Ah, that is a very good point … one that I have no good answer to.
Here is the problem. The LoRaWAN protocol works with datarates, 0 to 15 (not all are used). 0 is the lowest, 15 the highest.
What a specific datarate means is region specific. So for EU868 DR_0 means SF12BW125. For US915 DR_0 means SF10BW125 … All of that is nicely documented by the LoRaWAN Regional Parameters document you can download upon request from the LoRaWAN alliance … after you register …
Not user friendly at all. TxPower has the same issue, except that I do the “dbm” to “tx-power-index” translation (which is really power-dbm = EIRP/ERP - 2 * power-index
So there I am stuck. Whether you use “0” or “DR_0” does not matter much. It’s bad. If I start using enums along SF[sf]BW[bw] it becomes more intuitive, except that the question comes up “why does SF12BW125” not work for me" … are you on “US915” … “yes” … “that’s not supported”. So you end up needed to reference the LoRaWAN Regional Parameters document again.
Yes but I assume that would have to be region dependent.
A dual scheme probably causes confusion and inconsistencies in applications.
A one-fits-all solution is probably not feasible due to region dependent implementation differences.
.
I did additional testing. These are the results:
Data Rate Join Request Join Accept After Join Accept
--------- ------------ ----------- -----------------
setDataRate(0) SF12BW125 SF12BW125 Nothing, then retry after 2:30
setDataRate(1) SF11BW125 SF12BW125 Nothing, then retry after 1:20
setDataRate(2) SF10BW125 SF10BW125 Recognized, starts uploading messages
setDataRate(3) SF9BW125 SF9BW125 Recognized, starts uploading messages
setDataRate(4) SF8BW125 SF8BW125 Recognized, starts uploading messages
setDataRate(5) SF7BW125 SF7BW125 Recognized, starts uploading messages
setDataRate(6) Exactly like setDataRate(0)
So when doing Join Requests on SF11BW125 or SF12BW123 the gateway sends Join Accepts but they are not recognized / not properly handled by the node.
Notice the different behavior when doing Join Requests at SF11BW125, the Join Accept uses SF12BW125 while the request was done on SF11BW125.
Can you explain the different (accept on SF12) behavior when doing Join Request on SF11BW125?
Why are the Join Accepts when doing requests on SF11BW125 and SF12BW125 not recognized / not properly handled?
Do you have some more info about the frequencies that gateway sees the incoming JOIN_REQUEST, and on which frequency it sends it’s JOIN_ACCEPT.

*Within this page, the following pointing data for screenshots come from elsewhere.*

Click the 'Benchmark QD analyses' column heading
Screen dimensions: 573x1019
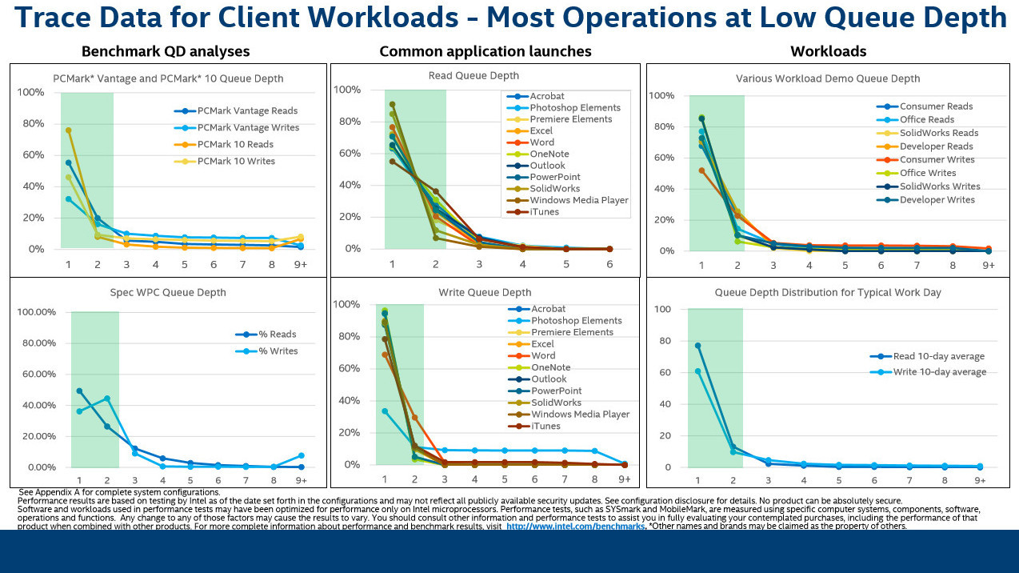166,51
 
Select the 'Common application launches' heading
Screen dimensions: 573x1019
485,51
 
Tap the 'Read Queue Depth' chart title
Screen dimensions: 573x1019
485,76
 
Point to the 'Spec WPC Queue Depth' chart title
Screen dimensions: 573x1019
168,293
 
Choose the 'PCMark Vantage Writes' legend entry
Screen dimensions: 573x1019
248,128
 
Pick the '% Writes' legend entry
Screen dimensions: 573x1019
278,351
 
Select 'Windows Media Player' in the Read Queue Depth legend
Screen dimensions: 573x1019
578,200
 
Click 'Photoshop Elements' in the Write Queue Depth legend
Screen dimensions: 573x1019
576,320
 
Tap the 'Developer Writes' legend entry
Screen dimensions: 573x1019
937,200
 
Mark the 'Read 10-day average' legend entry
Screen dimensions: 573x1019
938,357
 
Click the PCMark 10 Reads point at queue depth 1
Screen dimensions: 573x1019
69,130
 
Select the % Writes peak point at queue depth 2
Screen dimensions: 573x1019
106,398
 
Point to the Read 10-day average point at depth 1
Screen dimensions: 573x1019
698,346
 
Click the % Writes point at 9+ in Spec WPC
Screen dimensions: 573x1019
301,455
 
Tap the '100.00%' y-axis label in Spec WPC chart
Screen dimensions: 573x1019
36,312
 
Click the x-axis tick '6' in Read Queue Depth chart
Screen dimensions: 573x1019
609,263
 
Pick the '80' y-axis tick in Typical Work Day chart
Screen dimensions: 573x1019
664,341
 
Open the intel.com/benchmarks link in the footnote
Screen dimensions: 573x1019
576,527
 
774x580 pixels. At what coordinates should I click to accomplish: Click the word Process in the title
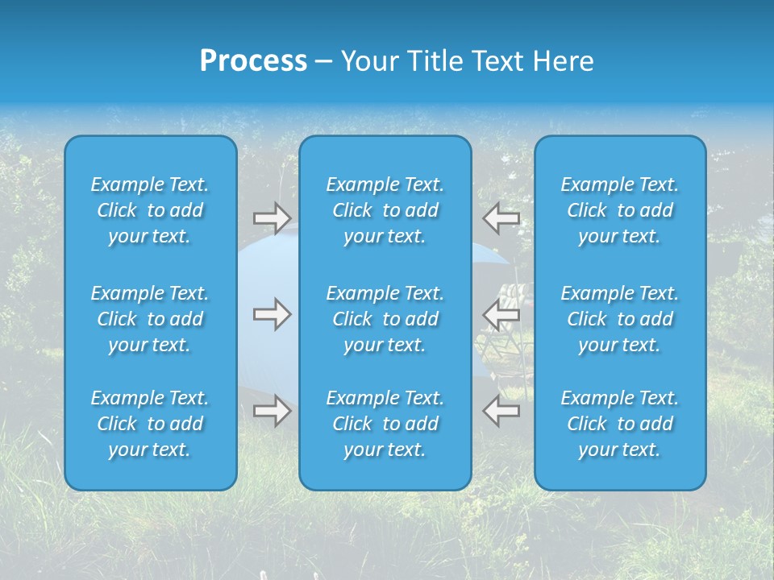[x=253, y=61]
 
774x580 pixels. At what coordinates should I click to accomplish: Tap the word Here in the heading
[x=562, y=61]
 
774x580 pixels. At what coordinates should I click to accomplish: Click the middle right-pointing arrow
[x=272, y=314]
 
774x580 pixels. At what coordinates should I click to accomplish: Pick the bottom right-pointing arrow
[x=272, y=410]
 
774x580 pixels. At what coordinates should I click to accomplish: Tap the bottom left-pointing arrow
[x=501, y=410]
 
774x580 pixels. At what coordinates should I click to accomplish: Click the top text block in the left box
[x=150, y=210]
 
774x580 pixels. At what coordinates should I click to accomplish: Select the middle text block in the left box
[x=150, y=319]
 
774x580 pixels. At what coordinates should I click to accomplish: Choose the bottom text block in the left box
[x=150, y=424]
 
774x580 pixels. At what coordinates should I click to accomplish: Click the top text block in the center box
[x=385, y=210]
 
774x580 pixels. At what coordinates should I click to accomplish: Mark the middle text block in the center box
[x=385, y=319]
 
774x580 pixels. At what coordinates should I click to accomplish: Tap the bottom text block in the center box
[x=385, y=424]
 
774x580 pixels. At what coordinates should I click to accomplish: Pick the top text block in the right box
[x=619, y=210]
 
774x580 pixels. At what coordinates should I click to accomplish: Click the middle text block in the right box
[x=619, y=319]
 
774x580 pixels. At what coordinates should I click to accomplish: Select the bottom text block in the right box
[x=619, y=424]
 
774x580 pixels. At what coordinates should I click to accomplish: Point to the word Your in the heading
[x=368, y=61]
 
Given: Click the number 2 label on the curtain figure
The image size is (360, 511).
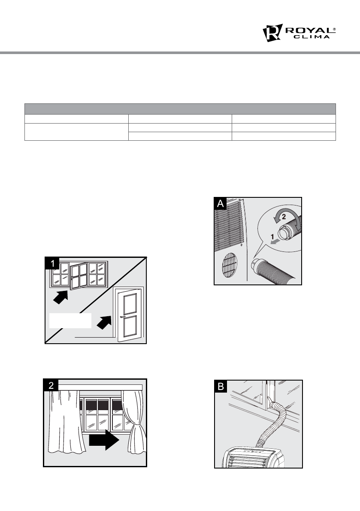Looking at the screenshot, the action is tap(51, 385).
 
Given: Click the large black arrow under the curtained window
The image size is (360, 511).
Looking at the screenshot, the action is tap(103, 438).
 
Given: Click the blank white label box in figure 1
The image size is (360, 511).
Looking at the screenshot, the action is tap(70, 321).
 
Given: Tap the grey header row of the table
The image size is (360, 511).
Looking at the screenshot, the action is tap(180, 108).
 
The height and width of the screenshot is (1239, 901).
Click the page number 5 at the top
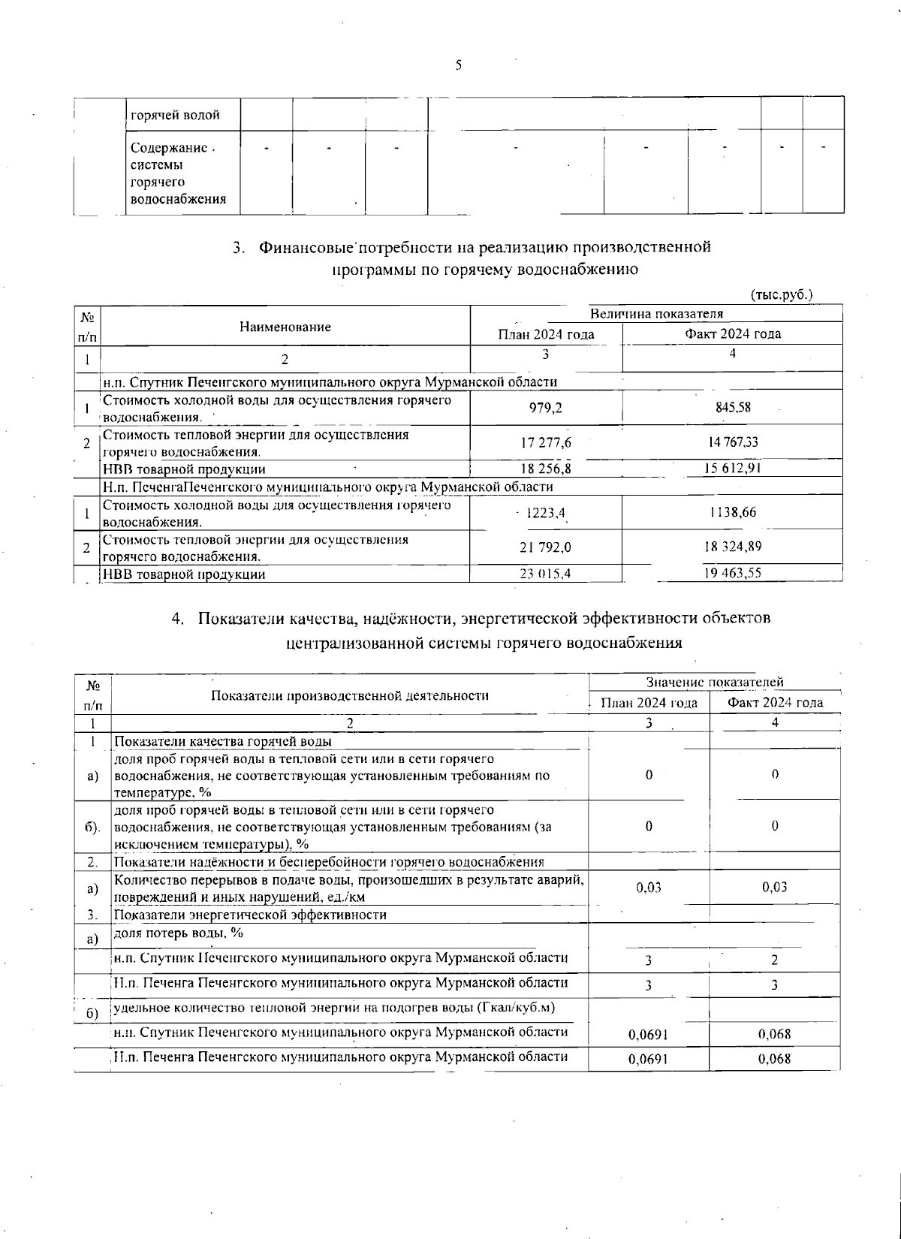tap(458, 65)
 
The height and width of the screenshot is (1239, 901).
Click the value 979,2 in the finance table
tap(546, 408)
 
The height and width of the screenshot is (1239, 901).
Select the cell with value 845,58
tap(732, 408)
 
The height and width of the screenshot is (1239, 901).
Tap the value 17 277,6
tap(546, 442)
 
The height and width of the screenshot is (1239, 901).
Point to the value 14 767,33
tap(732, 442)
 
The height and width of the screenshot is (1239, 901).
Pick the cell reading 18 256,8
tap(546, 469)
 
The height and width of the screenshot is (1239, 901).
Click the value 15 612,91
tap(732, 469)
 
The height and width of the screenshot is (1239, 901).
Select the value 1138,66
tap(732, 513)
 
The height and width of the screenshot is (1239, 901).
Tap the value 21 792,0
tap(546, 547)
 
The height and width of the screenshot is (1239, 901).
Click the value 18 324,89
tap(732, 547)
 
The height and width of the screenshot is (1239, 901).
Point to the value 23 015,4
tap(546, 574)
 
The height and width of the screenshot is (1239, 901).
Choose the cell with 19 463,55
tap(732, 574)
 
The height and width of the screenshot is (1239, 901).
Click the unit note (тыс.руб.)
tap(782, 295)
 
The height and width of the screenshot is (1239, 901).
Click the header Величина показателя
tap(656, 314)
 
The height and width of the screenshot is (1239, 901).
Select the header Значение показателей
tap(715, 682)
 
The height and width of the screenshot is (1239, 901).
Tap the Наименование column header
tap(285, 327)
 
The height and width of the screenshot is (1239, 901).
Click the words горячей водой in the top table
tap(175, 116)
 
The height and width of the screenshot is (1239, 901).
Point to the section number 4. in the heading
tap(178, 619)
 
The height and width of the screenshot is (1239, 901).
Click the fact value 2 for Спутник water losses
tap(774, 960)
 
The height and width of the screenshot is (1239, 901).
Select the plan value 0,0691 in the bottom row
tap(648, 1060)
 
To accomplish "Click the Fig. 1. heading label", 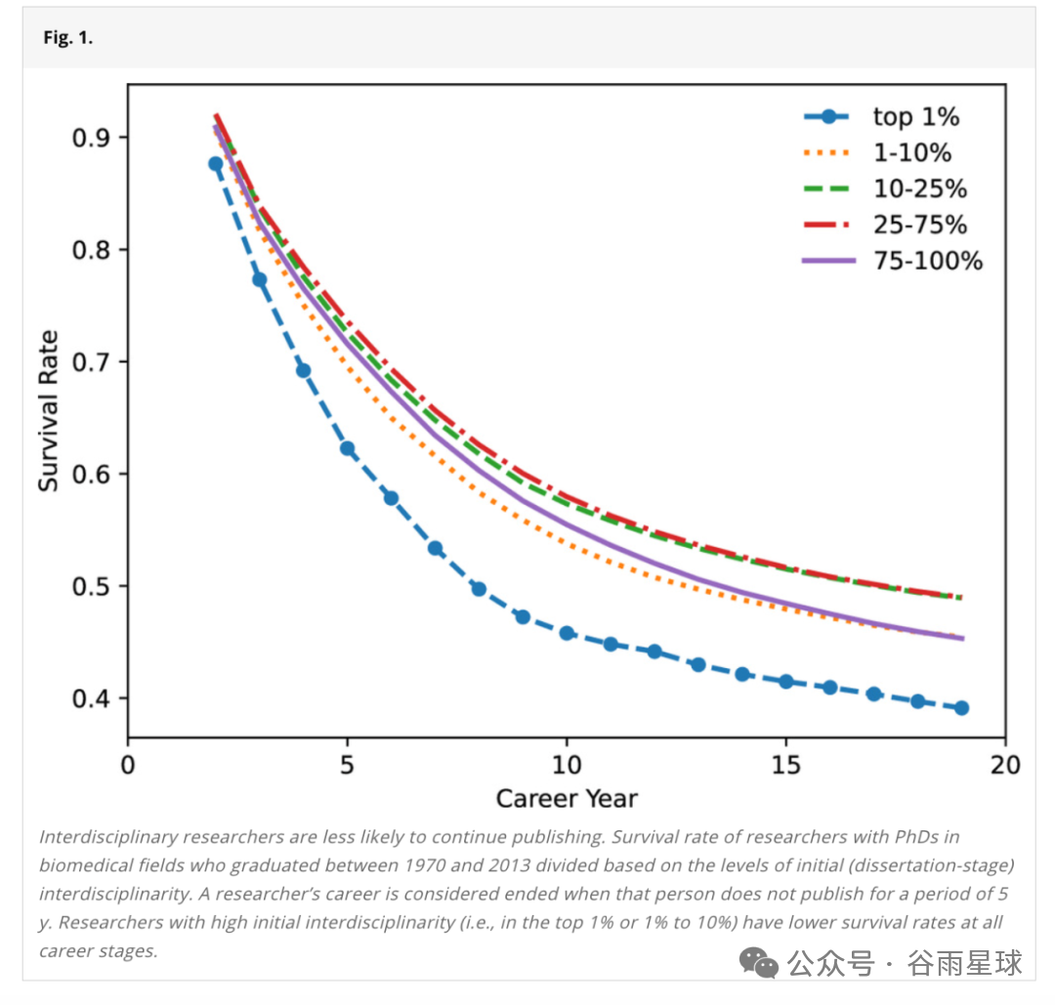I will pyautogui.click(x=67, y=39).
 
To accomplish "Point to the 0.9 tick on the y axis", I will pyautogui.click(x=92, y=137).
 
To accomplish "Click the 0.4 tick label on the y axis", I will pyautogui.click(x=92, y=698).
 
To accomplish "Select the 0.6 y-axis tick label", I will pyautogui.click(x=92, y=474).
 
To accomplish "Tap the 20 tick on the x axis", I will pyautogui.click(x=1005, y=764).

The RX2 window for TTN is non-standard:
869.525 - SF9BW125 (RX2 downlink only)
And yes, you found that for EU868 you can set the datarate before the join, and it will use that one … I’ll see with my gateway what it answer with. The join accept should be with the same datarate, unless it’s answering on the RX2 slot. This is why I think your gateway answers for SF12BW125 and SW11BW125 on the RX2 slot, but on 869.525MHz with SF12BW125 (which is EU868 standard).
The LoRaWAN_TTN_OTAA.ino contains this line:
LoRaWAN.setRX2Channel(869525000, 3);
Mind removing it and retry the series ? This one would remove the TTN specific RX2 window.
Three sequences for DR 5: (reset before each sequence)
There are image issues with the forum software the last months, so you will have to right-click the image and then select ‘Open image in new tab’ (for Chrome) or whatever option your browser has.
Note: setRX2Channel(…) still in place (not yet removed).
869.525 is the RX2 slot, and it’s sending out SF12BW125. Should have used SF9BW125. At least this is how I read the spec, and how The offical TTN Arduino code ™ sets it up.
Looks like this overrides the spec … So a JOIN_ACCEPT is still SF12BW125. That means for the TTN_OTAA example, the setRX2Channel() needs to be removed.
Not sure. With DR_1 perhaps the GUI is missing it. Because the log shows that the node saw the join accept (otherwise it would not have send data). IMHO this is the correct way. Wish TTN would have documented that properly … perhaps it’s just my command of the english language.